Calcium-dependent Naked-Dishevelled Interaction Modulates Wnt Signalling Outputs
AN Marsden1,2, SW Derry1, TA Westfall1, DC Slusarski1
1Department of Biology, University of Iowa, Iowa City, IA 52242, 2Interdisciplinary Graduate Program in Genetics
The Wnt signaling network plays critical roles in development and is implicated in human disease. Wnts comprise a complex signaling network that, upon ligand binding, activates the phosphoprotein Dishevelled (Dvl), leading to distinct outputs including polarized cell movement (known as planar cell polarity, Wnt/PCP) and stabilization of the transcription factor β-catenin (Wnt/β-catenin). The mechanisms that determine a specific output is not completely understood, especially since they share receptors and cellular effectors. My project focuses on two such shared components that also bind each other, Dvl and Naked (Nkd). Previously we demonstrated that Nkd is required for zebrafish dorsal forerunner cell (DFC) migration, Kupffer’s vesicle formation and proper organ laterality. Moreover, we identified calcium fluxes in the DFCs and determined that the EF-hand motif in Nkd weakly binds calcium.
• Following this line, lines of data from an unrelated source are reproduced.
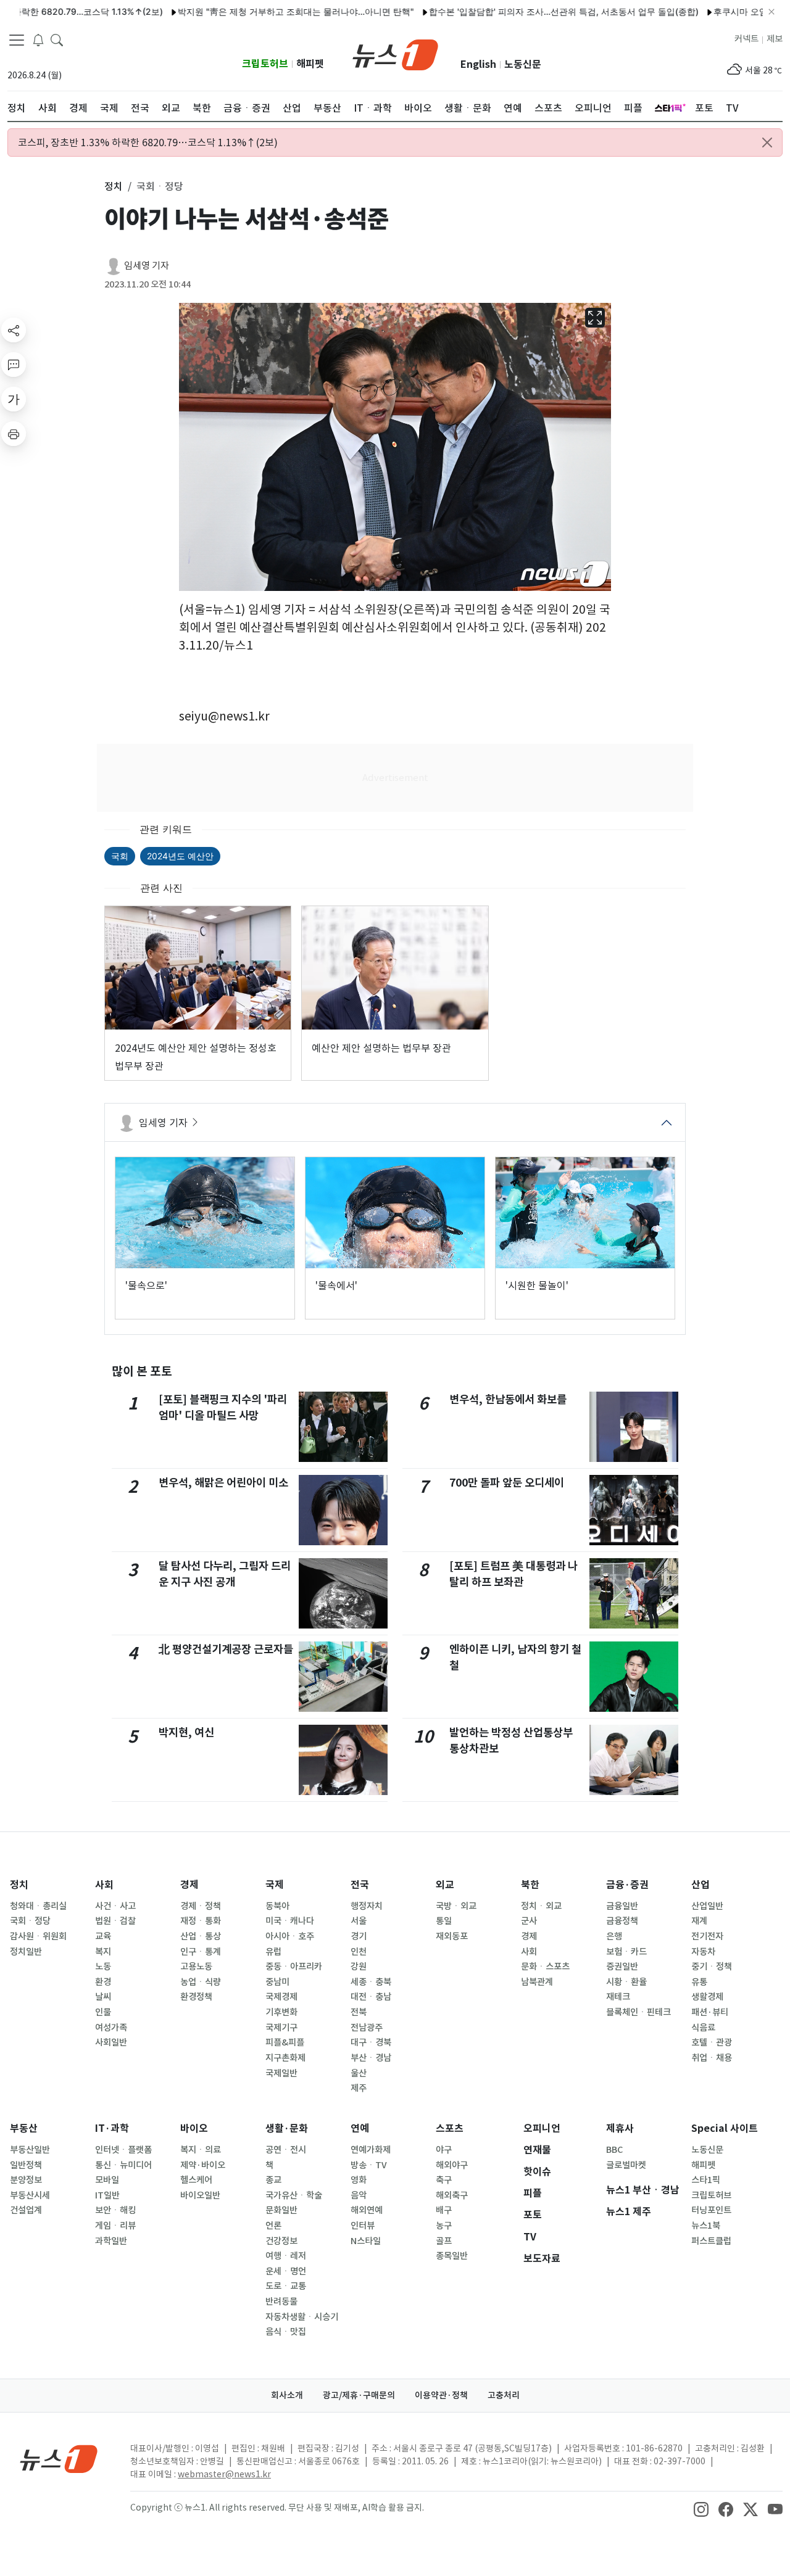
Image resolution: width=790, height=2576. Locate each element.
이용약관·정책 (441, 2395)
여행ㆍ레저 (285, 2255)
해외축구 (452, 2195)
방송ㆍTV (369, 2165)
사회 (104, 1884)
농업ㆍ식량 (200, 1982)
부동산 (24, 2128)
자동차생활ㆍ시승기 (301, 2316)
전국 (360, 1884)
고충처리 (504, 2395)
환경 (103, 1982)
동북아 (277, 1906)
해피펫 (310, 63)
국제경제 (281, 1996)
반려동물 (281, 2301)
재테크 (618, 1996)
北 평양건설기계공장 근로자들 (226, 1649)
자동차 (703, 1951)
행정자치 (367, 1906)
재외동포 (452, 1936)
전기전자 (707, 1936)
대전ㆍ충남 (371, 1996)
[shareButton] (13, 330)
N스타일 (366, 2241)
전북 (359, 2012)
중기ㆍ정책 (711, 1966)
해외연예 (367, 2210)
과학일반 (111, 2241)
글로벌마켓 (626, 2165)
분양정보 (26, 2180)
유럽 (273, 1951)
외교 (445, 1884)
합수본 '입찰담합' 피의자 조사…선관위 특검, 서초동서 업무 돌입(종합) (519, 11)
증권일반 (622, 1966)
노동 (103, 1966)
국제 (274, 1884)
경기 (359, 1936)
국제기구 (281, 2027)
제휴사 (620, 2128)
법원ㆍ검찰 (115, 1920)
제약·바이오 (202, 2165)
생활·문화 (286, 2128)
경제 (189, 1884)
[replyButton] (13, 364)
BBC (614, 2149)
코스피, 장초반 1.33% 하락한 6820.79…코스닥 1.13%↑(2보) (148, 142)
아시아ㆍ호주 (289, 1936)
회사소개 (287, 2395)
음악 (359, 2195)
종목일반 (452, 2255)
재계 (699, 1920)
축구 (444, 2180)
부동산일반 (30, 2149)
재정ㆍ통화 (200, 1920)
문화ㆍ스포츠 (545, 1966)
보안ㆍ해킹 (115, 2210)
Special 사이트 (724, 2128)
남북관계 (537, 1982)
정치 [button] (113, 186)
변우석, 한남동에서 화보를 (508, 1399)
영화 (359, 2180)
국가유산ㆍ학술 (293, 2195)
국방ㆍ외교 (456, 1906)
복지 (103, 1951)
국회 (119, 856)
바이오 (194, 2128)
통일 (444, 1920)
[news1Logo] (58, 2458)
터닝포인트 (711, 2210)
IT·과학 (112, 2128)
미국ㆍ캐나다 (289, 1920)
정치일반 (26, 1951)
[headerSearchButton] (57, 39)
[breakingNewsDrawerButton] (38, 39)
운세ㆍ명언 (285, 2271)
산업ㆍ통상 (200, 1936)
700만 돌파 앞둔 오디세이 (506, 1483)
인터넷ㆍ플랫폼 (123, 2149)
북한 (530, 1884)
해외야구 (452, 2165)
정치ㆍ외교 (541, 1906)
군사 (529, 1920)
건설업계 (26, 2210)
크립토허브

Using a combination of biochemical and functional assays, we show calcium-induced conformational changes in the Nkd-Dvl complex and identify a requirement for the Nkd EF-hand in cell polarity but not in β-catenin transcriptional outputs. We predict that Nkd and Dvl form a cooperative calcium binding pocket, which allows for conformational changes or subcellular localization to direct Wnt/PCP output. We identified a region in Dvl that may coordinate ion binding. We have mutated this novel Dvl calcium binding site, and performed biochemical, genetic, and functional studies. To determine the impact upon Wnt signaling output, I utilize gene knockdown and rescue in the zebrafish DFCs, in a tissue that hosts converging Wnt signals. I also determined the subcellular localization of Nkd and Dvl components within the cells known to have calcium fluxes and cells that are quiescent. Our data suggests that calcium-induced secondary structure changes in the Nkd-Dvl complex serve to interpret the physiology of a cell receiving multiple cues and provides mechanistic insight into Wnt signal integration in vivo.